┌─ ITEMS

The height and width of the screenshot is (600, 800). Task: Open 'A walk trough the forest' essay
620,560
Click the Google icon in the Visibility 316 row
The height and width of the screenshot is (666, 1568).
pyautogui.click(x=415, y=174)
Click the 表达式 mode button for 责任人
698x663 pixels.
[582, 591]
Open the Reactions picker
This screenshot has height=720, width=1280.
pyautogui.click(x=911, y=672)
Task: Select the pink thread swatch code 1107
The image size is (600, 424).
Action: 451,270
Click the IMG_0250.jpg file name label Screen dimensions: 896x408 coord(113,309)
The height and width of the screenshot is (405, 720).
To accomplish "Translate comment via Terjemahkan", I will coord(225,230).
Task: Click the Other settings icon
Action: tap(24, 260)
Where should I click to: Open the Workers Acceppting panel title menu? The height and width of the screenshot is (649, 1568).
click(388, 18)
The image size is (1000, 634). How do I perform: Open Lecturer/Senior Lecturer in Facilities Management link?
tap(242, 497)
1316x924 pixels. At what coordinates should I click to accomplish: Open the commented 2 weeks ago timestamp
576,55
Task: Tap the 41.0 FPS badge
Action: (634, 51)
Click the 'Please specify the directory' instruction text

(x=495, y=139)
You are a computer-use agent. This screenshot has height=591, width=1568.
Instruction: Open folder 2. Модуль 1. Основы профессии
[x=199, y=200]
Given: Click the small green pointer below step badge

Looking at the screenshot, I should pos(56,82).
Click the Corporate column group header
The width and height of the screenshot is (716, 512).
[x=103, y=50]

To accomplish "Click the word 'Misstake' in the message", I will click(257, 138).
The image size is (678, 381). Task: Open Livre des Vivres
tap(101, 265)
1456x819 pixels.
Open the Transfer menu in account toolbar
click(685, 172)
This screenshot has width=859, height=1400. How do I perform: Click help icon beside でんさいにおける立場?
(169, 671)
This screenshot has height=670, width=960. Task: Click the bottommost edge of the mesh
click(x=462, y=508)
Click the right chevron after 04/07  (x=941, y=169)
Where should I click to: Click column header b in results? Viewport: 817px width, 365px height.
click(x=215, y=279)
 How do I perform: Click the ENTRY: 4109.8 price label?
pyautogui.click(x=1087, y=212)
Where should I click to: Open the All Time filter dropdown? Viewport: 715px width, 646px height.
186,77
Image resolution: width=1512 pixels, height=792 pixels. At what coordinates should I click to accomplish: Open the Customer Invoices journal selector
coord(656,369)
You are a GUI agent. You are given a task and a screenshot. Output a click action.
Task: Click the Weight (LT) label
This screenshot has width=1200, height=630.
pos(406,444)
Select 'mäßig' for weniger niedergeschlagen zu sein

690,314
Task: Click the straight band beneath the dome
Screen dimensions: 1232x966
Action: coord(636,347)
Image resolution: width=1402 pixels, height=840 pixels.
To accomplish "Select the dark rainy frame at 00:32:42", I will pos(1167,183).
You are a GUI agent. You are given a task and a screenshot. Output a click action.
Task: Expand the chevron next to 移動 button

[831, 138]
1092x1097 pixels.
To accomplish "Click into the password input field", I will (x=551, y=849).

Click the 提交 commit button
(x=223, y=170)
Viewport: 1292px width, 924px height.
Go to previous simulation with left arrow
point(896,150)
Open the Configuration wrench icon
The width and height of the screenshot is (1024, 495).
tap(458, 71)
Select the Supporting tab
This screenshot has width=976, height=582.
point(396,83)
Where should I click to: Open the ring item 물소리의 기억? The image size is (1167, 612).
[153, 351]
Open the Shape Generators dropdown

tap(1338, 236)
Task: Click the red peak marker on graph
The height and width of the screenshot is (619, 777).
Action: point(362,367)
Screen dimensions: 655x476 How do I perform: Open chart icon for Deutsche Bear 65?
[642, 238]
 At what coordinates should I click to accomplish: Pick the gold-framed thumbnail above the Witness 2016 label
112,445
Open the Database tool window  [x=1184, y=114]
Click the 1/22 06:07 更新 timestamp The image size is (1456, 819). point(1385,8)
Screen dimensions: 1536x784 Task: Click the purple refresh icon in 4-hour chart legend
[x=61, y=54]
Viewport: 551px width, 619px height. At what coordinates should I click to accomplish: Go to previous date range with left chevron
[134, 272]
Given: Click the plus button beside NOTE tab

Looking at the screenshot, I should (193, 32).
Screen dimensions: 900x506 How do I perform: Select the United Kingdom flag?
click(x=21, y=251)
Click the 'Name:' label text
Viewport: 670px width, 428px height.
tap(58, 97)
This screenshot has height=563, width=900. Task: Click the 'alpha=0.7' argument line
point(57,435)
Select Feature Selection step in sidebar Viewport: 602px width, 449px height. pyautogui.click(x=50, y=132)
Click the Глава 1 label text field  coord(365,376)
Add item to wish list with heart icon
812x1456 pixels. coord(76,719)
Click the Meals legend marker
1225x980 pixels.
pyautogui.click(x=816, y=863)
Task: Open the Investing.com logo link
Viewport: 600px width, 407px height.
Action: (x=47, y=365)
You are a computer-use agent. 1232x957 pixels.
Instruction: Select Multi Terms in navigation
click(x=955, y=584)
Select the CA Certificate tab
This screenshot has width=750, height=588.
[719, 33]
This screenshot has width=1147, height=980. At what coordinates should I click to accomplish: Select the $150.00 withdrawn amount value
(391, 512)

└─

Please rewrite all of the data above, swapping "Viewport" for "Display" and leaving everything else unchanged.

The height and width of the screenshot is (600, 800). Task: Open 'A walk trough the forest' essay
620,560
Click the Google icon in the Visibility 316 row
The height and width of the screenshot is (666, 1568).
pyautogui.click(x=415, y=174)
Click the 表达式 mode button for 责任人
698x663 pixels.
[582, 591]
Open the Reactions picker
This screenshot has height=720, width=1280.
pyautogui.click(x=911, y=672)
Task: Select the pink thread swatch code 1107
The image size is (600, 424).
Action: 451,270
Click the IMG_0250.jpg file name label Screen dimensions: 896x408 coord(113,309)
The height and width of the screenshot is (405, 720).
To accomplish "Translate comment via Terjemahkan", I will coord(225,230).
Task: Click the Other settings icon
Action: tap(24, 260)
Where should I click to: Open the Workers Acceppting panel title menu? The height and width of the screenshot is (649, 1568).
click(388, 18)
The image size is (1000, 634). How do I perform: Open Lecturer/Senior Lecturer in Facilities Management link?
tap(242, 497)
1316x924 pixels. At what coordinates should I click to accomplish: Open the commented 2 weeks ago timestamp
576,55
Task: Tap the 41.0 FPS badge
Action: (634, 51)
Click the 'Please specify the directory' instruction text

(x=495, y=139)
You are a computer-use agent. This screenshot has height=591, width=1568.
Instruction: Open folder 2. Модуль 1. Основы профессии
[x=199, y=200]
Given: Click the small green pointer below step badge

Looking at the screenshot, I should pos(56,82).
Click the Corporate column group header
The width and height of the screenshot is (716, 512).
[x=103, y=50]

To accomplish "Click the word 'Misstake' in the message", I will click(257, 138).
The image size is (678, 381). Task: Open Livre des Vivres
tap(101, 265)
1456x819 pixels.
Open the Transfer menu in account toolbar
click(685, 172)
This screenshot has width=859, height=1400. How do I perform: Click help icon beside でんさいにおける立場?
(169, 671)
This screenshot has height=670, width=960. Task: Click the bottommost edge of the mesh
click(x=462, y=508)
Click the right chevron after 04/07  (x=941, y=169)
Where should I click to: Click column header b in results? Display: 817px width, 365px height.
click(x=215, y=279)
 How do I perform: Click the ENTRY: 4109.8 price label?
pyautogui.click(x=1087, y=212)
Where should I click to: Open the All Time filter dropdown? Display: 715px width, 646px height.
186,77
Image resolution: width=1512 pixels, height=792 pixels. At what coordinates should I click to accomplish: Open the Customer Invoices journal selector
coord(656,369)
You are a GUI agent. You are given a task and a screenshot. Output a click action.
Task: Click the Weight (LT) label
This screenshot has width=1200, height=630.
pos(406,444)
Select 'mäßig' for weniger niedergeschlagen zu sein

690,314
Task: Click the straight band beneath the dome
Screen dimensions: 1232x966
Action: coord(636,347)
Image resolution: width=1402 pixels, height=840 pixels.
To accomplish "Select the dark rainy frame at 00:32:42", I will pos(1167,183).
You are a GUI agent. You are given a task and a screenshot. Output a click action.
Task: Expand the chevron next to 移動 button

[831, 138]
1092x1097 pixels.
To accomplish "Click into the password input field", I will (x=551, y=849).

Click the 提交 commit button
(x=223, y=170)
Display: 1292px width, 924px height.
Go to previous simulation with left arrow
point(896,150)
Open the Configuration wrench icon
The width and height of the screenshot is (1024, 495).
tap(458, 71)
Select the Supporting tab
This screenshot has width=976, height=582.
point(396,83)
Where should I click to: Open the ring item 물소리의 기억? The image size is (1167, 612).
[153, 351]
Open the Shape Generators dropdown

tap(1338, 236)
Task: Click the red peak marker on graph
The height and width of the screenshot is (619, 777).
Action: point(362,367)
Screen dimensions: 655x476 How do I perform: Open chart icon for Deutsche Bear 65?
[642, 238]
 At what coordinates should I click to accomplish: Pick the gold-framed thumbnail above the Witness 2016 label
112,445
Open the Database tool window  [x=1184, y=114]
Click the 1/22 06:07 更新 timestamp The image size is (1456, 819). point(1385,8)
Screen dimensions: 1536x784 Task: Click the purple refresh icon in 4-hour chart legend
[x=61, y=54]
Display: 551px width, 619px height. At what coordinates should I click to accomplish: Go to previous date range with left chevron
[134, 272]
Given: Click the plus button beside NOTE tab

Looking at the screenshot, I should (193, 32).
Screen dimensions: 900x506 How do I perform: Select the United Kingdom flag?
click(x=21, y=251)
Click the 'Name:' label text
Display: 670px width, 428px height.
tap(58, 97)
This screenshot has height=563, width=900. Task: Click the 'alpha=0.7' argument line
point(57,435)
Select Feature Selection step in sidebar Display: 602px width, 449px height. pyautogui.click(x=50, y=132)
Click the Глава 1 label text field  coord(365,376)
Add item to wish list with heart icon
812x1456 pixels. coord(76,719)
Click the Meals legend marker
1225x980 pixels.
pyautogui.click(x=816, y=863)
Task: Open the Investing.com logo link
Display: 600px width, 407px height.
Action: (x=47, y=365)
You are a computer-use agent. 1232x957 pixels.
Instruction: Select Multi Terms in navigation
click(x=955, y=584)
Select the CA Certificate tab
This screenshot has width=750, height=588.
[719, 33]
This screenshot has width=1147, height=980. At what coordinates should I click to accomplish: Select the $150.00 withdrawn amount value
(391, 512)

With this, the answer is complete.